◆ Records for the exercise ◆
•••

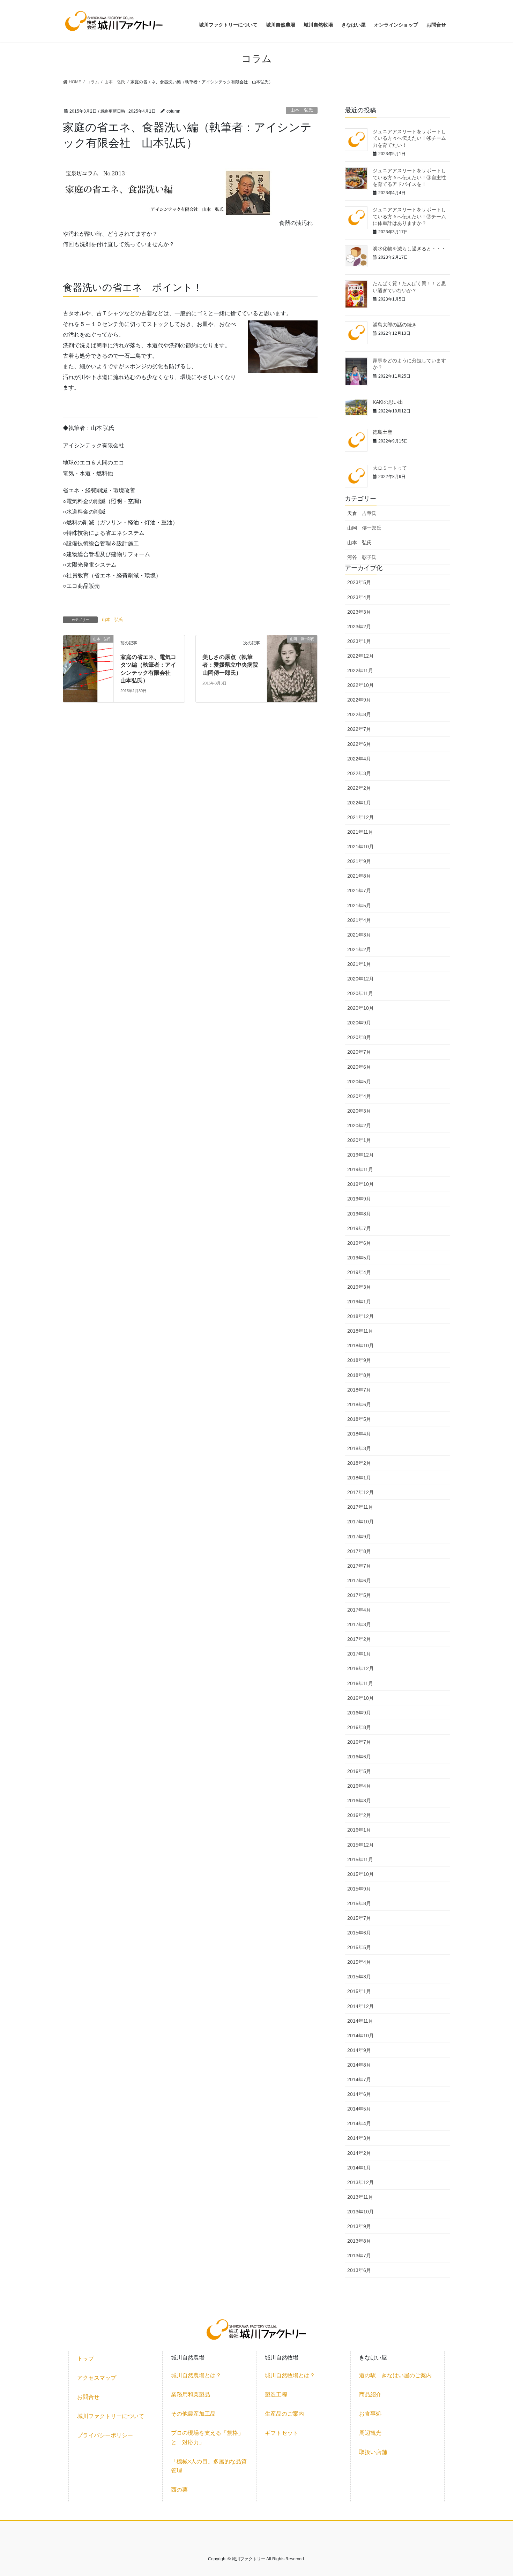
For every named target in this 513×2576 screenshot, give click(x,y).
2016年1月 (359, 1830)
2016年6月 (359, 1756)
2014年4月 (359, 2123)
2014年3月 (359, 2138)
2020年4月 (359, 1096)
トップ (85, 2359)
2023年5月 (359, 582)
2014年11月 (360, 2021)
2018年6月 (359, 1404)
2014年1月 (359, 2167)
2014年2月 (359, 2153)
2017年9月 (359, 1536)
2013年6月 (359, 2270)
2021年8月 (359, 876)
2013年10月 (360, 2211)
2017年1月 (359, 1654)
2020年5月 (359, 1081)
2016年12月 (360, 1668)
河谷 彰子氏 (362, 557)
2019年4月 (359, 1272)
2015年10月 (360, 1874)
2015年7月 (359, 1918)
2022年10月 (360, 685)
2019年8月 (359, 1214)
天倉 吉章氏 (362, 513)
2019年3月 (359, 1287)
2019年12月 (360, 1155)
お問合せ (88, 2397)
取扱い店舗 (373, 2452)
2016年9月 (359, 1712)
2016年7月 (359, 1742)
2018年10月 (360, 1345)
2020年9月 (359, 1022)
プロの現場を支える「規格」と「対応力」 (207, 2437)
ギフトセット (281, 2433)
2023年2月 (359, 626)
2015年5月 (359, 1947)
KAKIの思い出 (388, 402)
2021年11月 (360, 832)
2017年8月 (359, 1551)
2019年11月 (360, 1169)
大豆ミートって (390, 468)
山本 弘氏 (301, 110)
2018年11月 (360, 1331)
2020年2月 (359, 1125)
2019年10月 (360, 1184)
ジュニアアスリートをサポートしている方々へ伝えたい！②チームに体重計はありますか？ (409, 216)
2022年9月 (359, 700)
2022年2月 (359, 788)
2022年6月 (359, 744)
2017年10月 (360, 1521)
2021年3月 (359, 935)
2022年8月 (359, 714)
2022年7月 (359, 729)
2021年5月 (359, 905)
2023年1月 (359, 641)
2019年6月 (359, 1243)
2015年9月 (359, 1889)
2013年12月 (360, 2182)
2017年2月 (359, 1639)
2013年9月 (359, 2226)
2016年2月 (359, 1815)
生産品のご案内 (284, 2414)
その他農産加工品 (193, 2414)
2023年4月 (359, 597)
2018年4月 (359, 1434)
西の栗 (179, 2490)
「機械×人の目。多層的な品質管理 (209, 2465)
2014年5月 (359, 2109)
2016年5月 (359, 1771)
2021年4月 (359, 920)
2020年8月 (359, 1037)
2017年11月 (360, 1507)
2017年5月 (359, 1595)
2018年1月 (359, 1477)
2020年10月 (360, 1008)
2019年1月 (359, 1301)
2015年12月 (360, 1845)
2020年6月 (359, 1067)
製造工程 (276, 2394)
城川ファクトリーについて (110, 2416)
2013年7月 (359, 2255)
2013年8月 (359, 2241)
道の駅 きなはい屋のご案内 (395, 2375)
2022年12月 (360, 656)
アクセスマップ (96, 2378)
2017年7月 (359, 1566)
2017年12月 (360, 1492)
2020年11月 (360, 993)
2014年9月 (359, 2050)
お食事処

•••

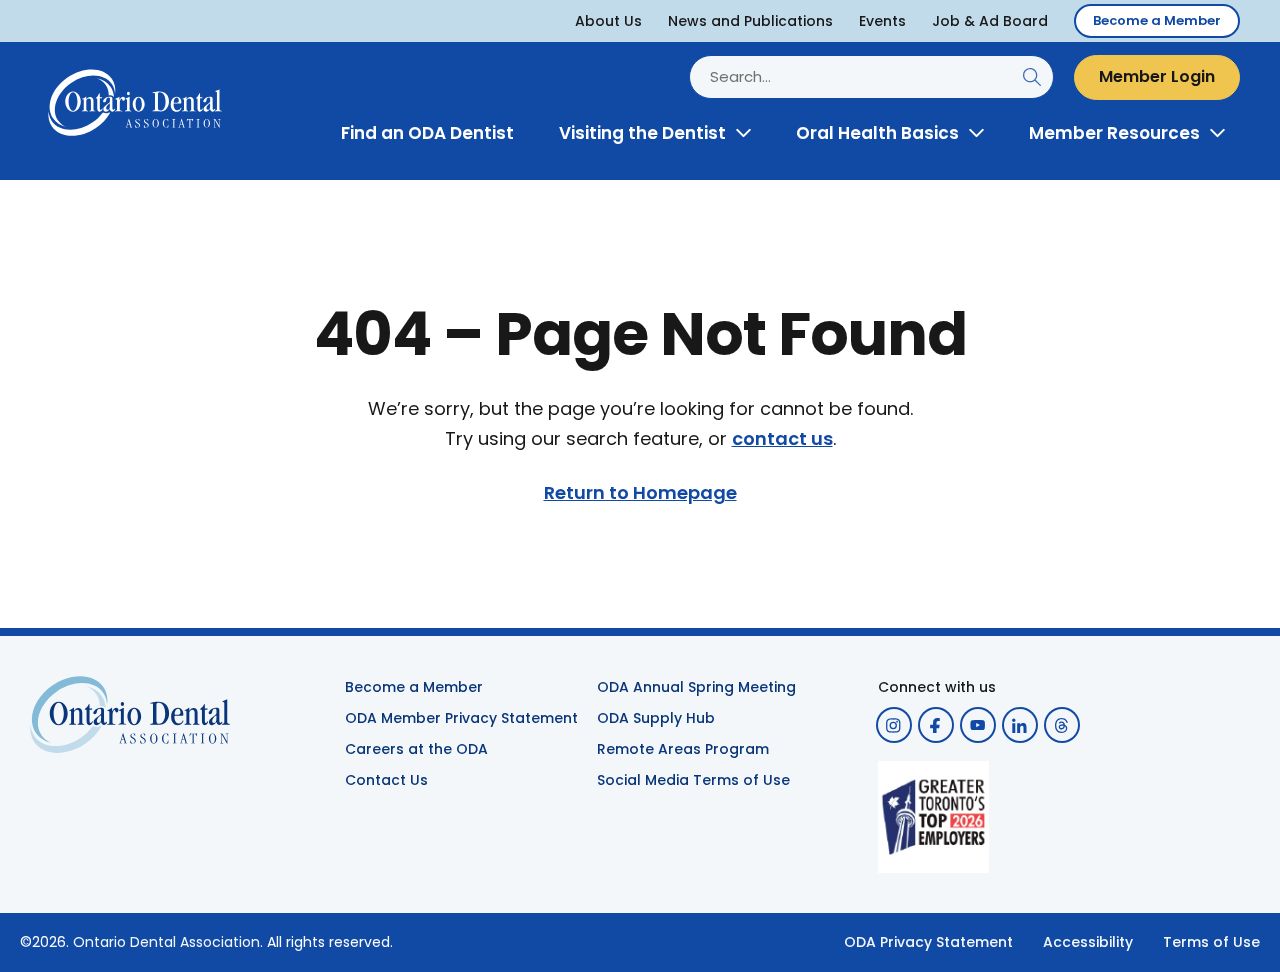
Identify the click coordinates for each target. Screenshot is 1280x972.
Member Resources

•••

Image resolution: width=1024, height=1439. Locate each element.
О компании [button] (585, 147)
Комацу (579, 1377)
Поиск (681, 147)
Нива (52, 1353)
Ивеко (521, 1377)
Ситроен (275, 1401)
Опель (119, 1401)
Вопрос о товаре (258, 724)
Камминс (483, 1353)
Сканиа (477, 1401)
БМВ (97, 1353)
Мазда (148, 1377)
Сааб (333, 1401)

•••

Copy exactly the stretch of data above from the line with "2021年8月 (359, 876)" through the line with "2020年11月 (360, 993)", and omit all other lines.

2021年8月 (359, 876)
2013年10月 (360, 2211)
2017年1月 (359, 1654)
2020年5月 (359, 1081)
2016年12月 (360, 1668)
河谷 彰子氏 (362, 557)
2019年4月 (359, 1272)
2015年10月 (360, 1874)
2015年7月 (359, 1918)
2022年10月 (360, 685)
2019年8月 (359, 1214)
天倉 吉章氏 (362, 513)
2019年3月 (359, 1287)
2019年12月 (360, 1155)
お問合せ (88, 2397)
取扱い店舗 (373, 2452)
2016年9月 (359, 1712)
2016年7月 (359, 1742)
2018年10月 (360, 1345)
2020年9月 (359, 1022)
プロの現場を支える「規格」と「対応力」 (207, 2437)
ギフトセット (281, 2433)
2023年2月 (359, 626)
2015年5月 (359, 1947)
KAKIの思い出 (388, 402)
2021年11月 (360, 832)
2017年8月 (359, 1551)
2019年11月 (360, 1169)
大豆ミートって (390, 468)
山本 弘氏 (301, 110)
2018年11月 (360, 1331)
2020年2月 (359, 1125)
2019年10月 (360, 1184)
ジュニアアスリートをサポートしている方々へ伝えたい！②チームに体重計はありますか？ (409, 216)
2022年9月 (359, 700)
2022年2月 (359, 788)
2022年6月 (359, 744)
2017年10月 (360, 1521)
2021年3月 (359, 935)
2022年8月 (359, 714)
2022年7月 (359, 729)
2021年5月 (359, 905)
2023年1月 (359, 641)
2019年6月 (359, 1243)
2015年9月 (359, 1889)
2013年12月 (360, 2182)
2017年2月 (359, 1639)
2013年9月 (359, 2226)
2016年2月 (359, 1815)
生産品のご案内 (284, 2414)
その他農産加工品 (193, 2414)
2023年4月 (359, 597)
2018年4月 (359, 1434)
西の栗 (179, 2490)
「機械×人の目。多層的な品質管理 (209, 2465)
2014年5月 (359, 2109)
2016年5月 (359, 1771)
2021年4月 (359, 920)
2020年8月 (359, 1037)
2017年11月 (360, 1507)
2017年5月 (359, 1595)
2018年1月 (359, 1477)
2020年10月 (360, 1008)
2019年1月 (359, 1301)
2015年12月 (360, 1845)
2020年6月 (359, 1067)
製造工程 (276, 2394)
城川ファクトリーについて (110, 2416)
2013年7月 (359, 2255)
2013年8月 (359, 2241)
道の駅 きなはい屋のご案内 (395, 2375)
2022年12月 (360, 656)
アクセスマップ (96, 2378)
2017年7月 (359, 1566)
2017年12月 (360, 1492)
2020年11月 (360, 993)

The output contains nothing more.